Все было, может, не совсем так, потому что он старался не помнить. То, что не помнилось, переставало существовать. Этого не было никогда. Никогда не было второго собрания, многолюдного, в марте, когда уже не имело смысла самоугрызаться, все равно надо было прийти и если не выступить самому, то хотя бы послушать других. Кажется, он там что-то сказал. Что-то очень короткое, малосущественное. Совершенно из памяти вон: что же? Не имело значения. С Ганчуком все было решено и подписано. В областной педвуз, на укрепление периферийных кадров. Были какие-то возражения, кто-то кликушествовал, неинтересно, забыто – не было никогда. В самом деле, а было ли? Но вот что безусловно: кондитерская на улице Горького. Это запомнилось на всю жизнь. Это было. А все остальное, крики, волнения, пять часов говорильни с паузами для перекура, пьяная болтовня Левки, именины Ширейко – казалось, он выбивается в первые ряды, в лидеры большого калибра, но почему-то теми митингами ограничилось, дальше он не проехал, – все шумное, непонятное, вздорное, что творилось вокруг Ганчука, с топотом ног и выкручиванием рук, со слезами, инфарктами, ликованием, исчезло, как болотное наваждение. Ну, не было, не было ничего. Он брел по улице с мутной и тяжелой башкой, рядом был Левка, которого вконец развезло. Там он еще держался, а на трибуне выглядел совсем молодцом. Левка бормотал: «Скоты мы, сволочи…» Надо было тянуть его домой, он мог упасть. Вот тогда начиналась его пагуба. Несколько лет спустя, когда его жизнь перевернулась, второй его «батя», похожий на усатого запорожца, оказался не у дел, дом рухнул, машина исчезла, мать чудом уцепилась за что-то, оставшись в одиночестве, а Левка превратился в мелкого футбольного администратора, ездил с командой из города в город, добывал гостиницу, бутсы, мячи, «левые» игры и пьянствовал, за что вскоре был изгнан отовсюду, и потом занимался неизвестно чем, и, когда милиция подбирала его где-нибудь на улице, он иногда говорил, что его фамилия Глебов, и называл глебовский адрес. Наверно, называл и другие адреса. К Глебову его привозили раза два. Но и это было уже очень давно, лет четырнадцать назад. А потом волны сомкнулись над ним, и Глебов ничего не слышал о нем вплоть до теперешнего внезапного появления в мебельном магазине, когда уже сил нет ни на какие сантименты, ни на что, кроме сути дела.
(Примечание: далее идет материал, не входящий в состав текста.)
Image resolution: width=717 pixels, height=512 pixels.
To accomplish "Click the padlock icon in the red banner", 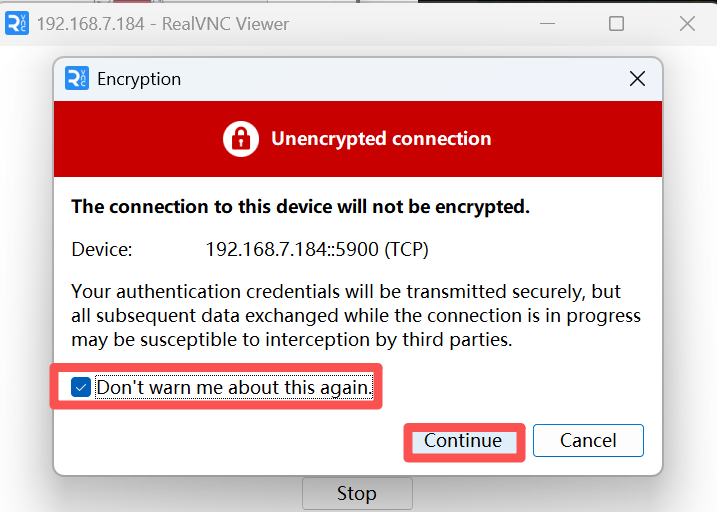I will 241,139.
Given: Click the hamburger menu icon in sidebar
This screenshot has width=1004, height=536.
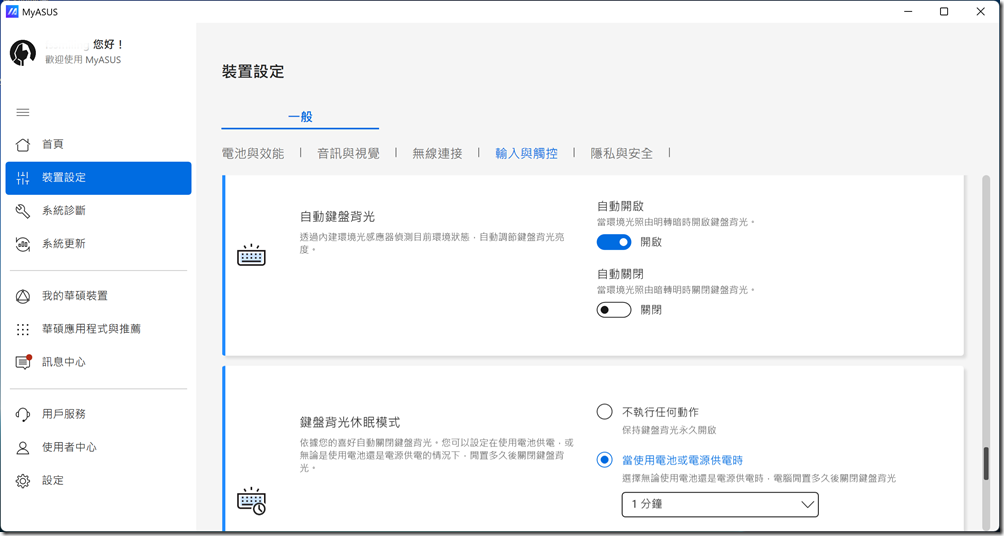Looking at the screenshot, I should [x=23, y=112].
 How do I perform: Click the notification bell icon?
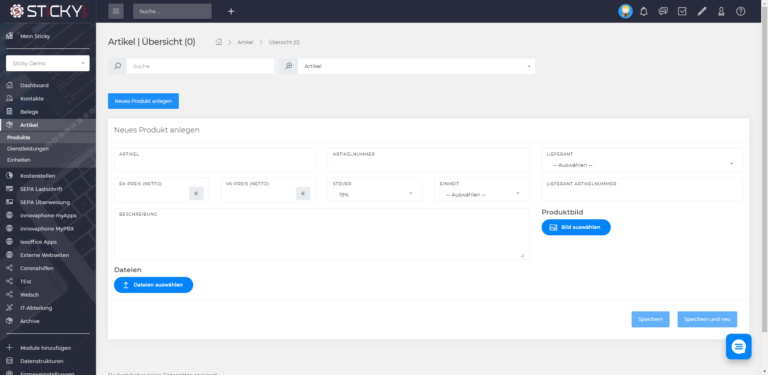pos(644,11)
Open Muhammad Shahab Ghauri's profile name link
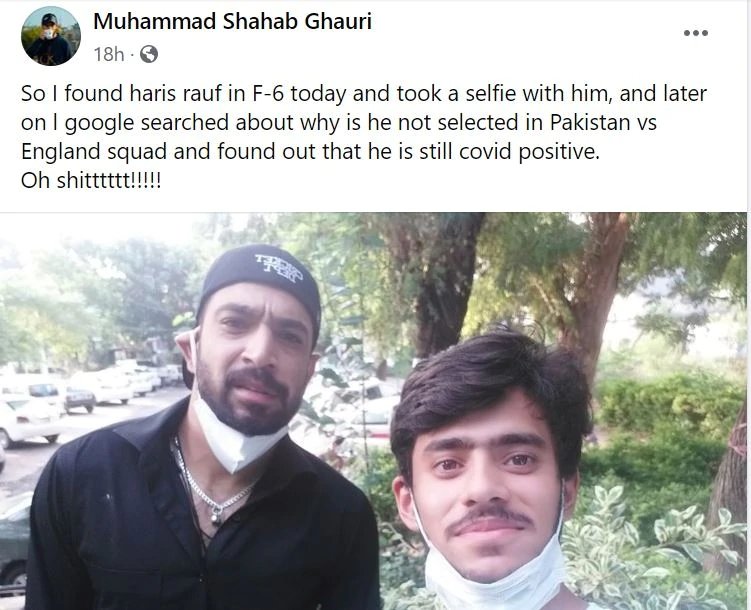 pos(232,22)
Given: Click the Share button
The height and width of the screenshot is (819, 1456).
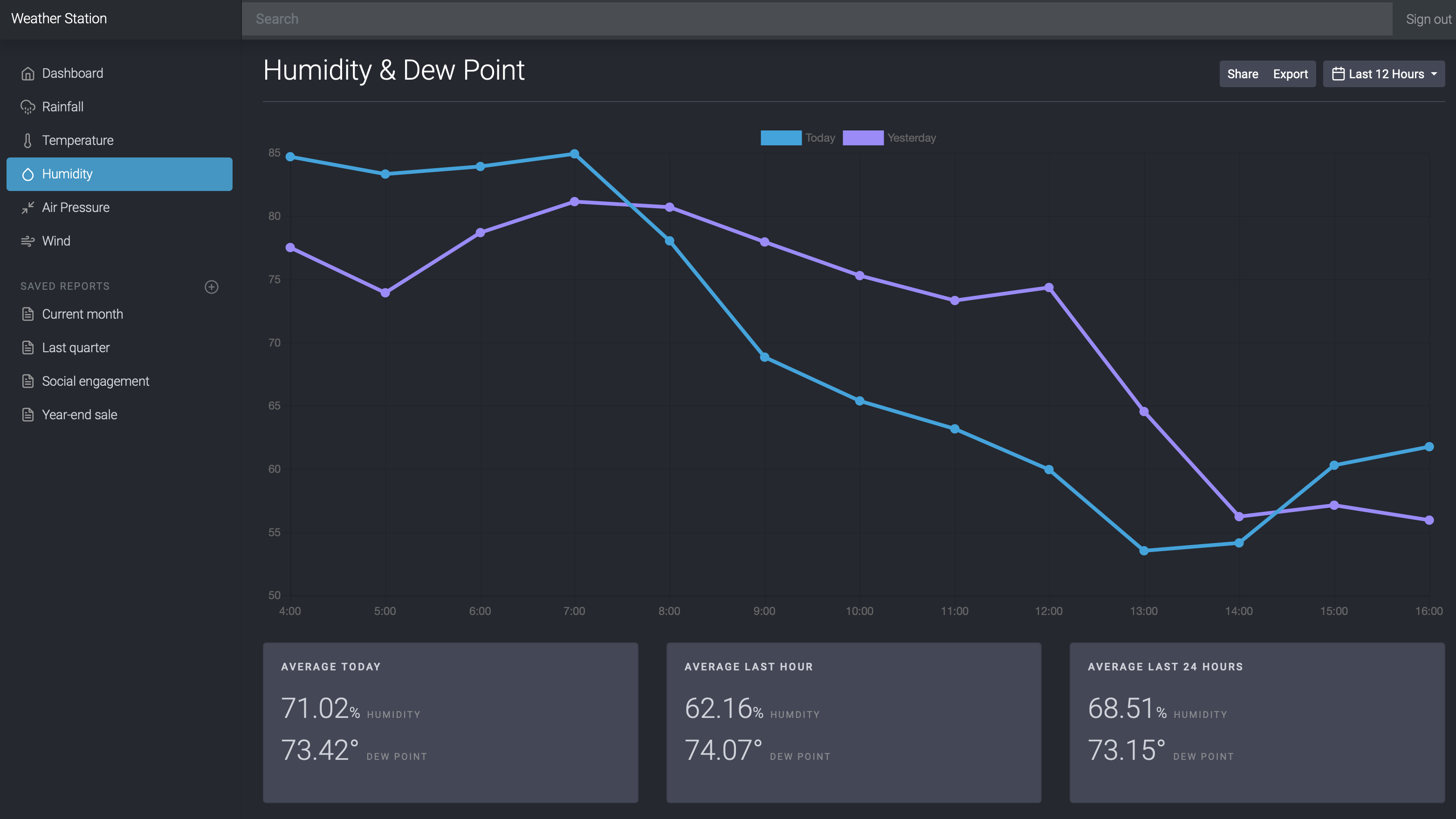Looking at the screenshot, I should (1243, 74).
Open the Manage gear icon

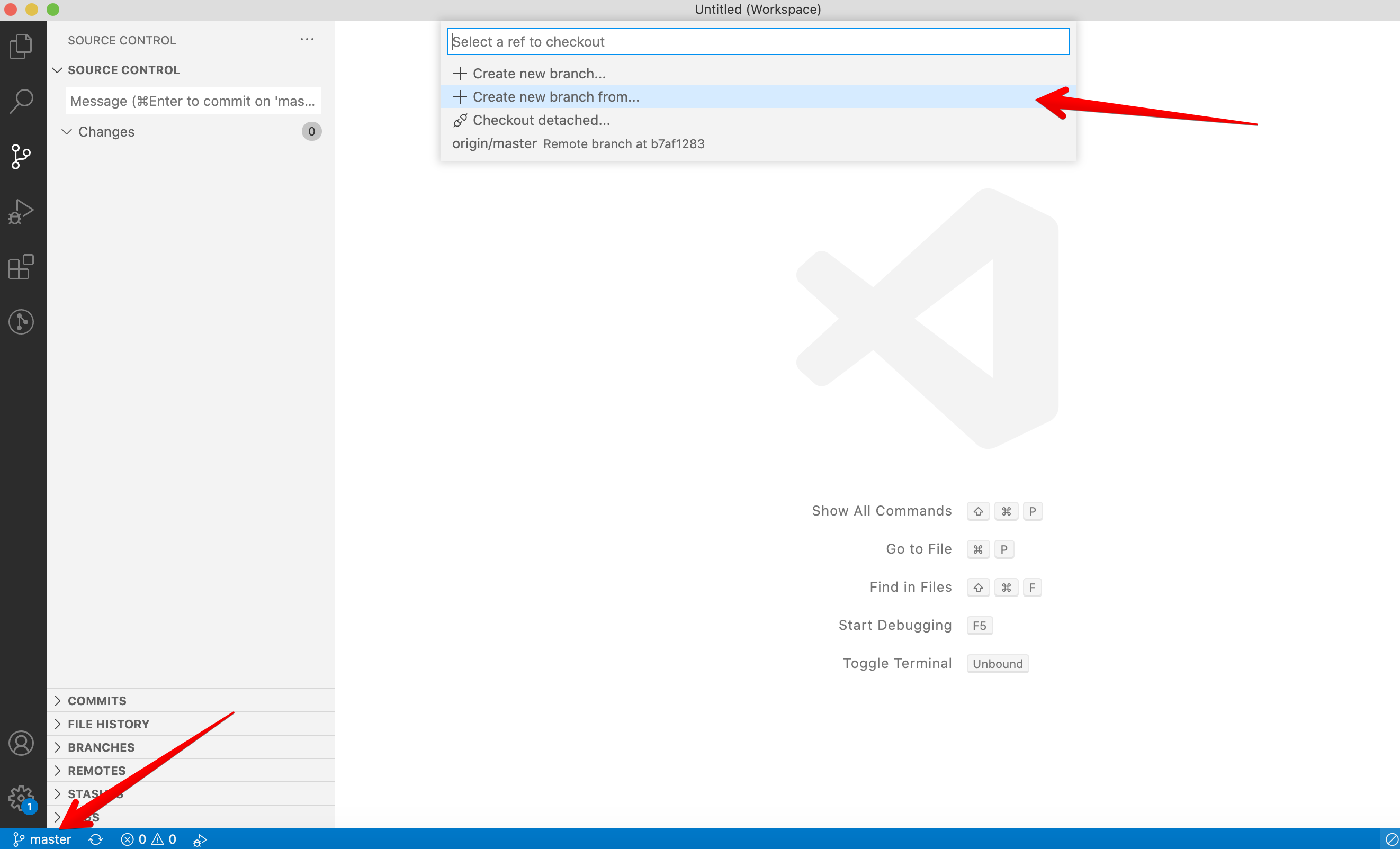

Но тогда, после собрания, до потопа, когда петляли и кружили Москвой, ни о чем еще не догадывались: Левка не знал, что скоро он полетит, кувыркаясь, как пустые салазки с ледяной горы, а Глебов не знал, что настанет время, когда он будет стараться не помнить всего происходившего с ним в те минуты, и, стало быть, не знал, что живет жизнью, которой не было. И вдруг за стеклом кондитерской на улице Горького, вблизи Пушкинской, Глебов увидел Ганчука. Тот стоял у высокого столика, за которым пьют кофе, и с жадностью ел пирожное наполеон, держа его всеми пятью пальцами в бумажке. Мясистое, в розовых складках лицо выражало наслаждение, оно двигалось, дергалось, как хорошо натянутая маска, вибрировало всей кожей от челюсти до бровей. Была такая поглощенность сладостью крема и тонких, хрустящих перепоночек, что Ганчук не заметил ни Глебова, который замер перед стеклом и секунду остолбенело глядел на Ганчука в упор, ни качавшегося рядом с ним Шулепникова. А ведь полчаса назад этого человека убивали. Глебов потом часто рассказывал историю с кондитерской. Да, мол, было, что говорить. Много всякого. И то, и это, и пятое, и десятое, о чем лучше не вспоминать. А все-таки стоял и ел наполеон с громаднейшим аппетитом!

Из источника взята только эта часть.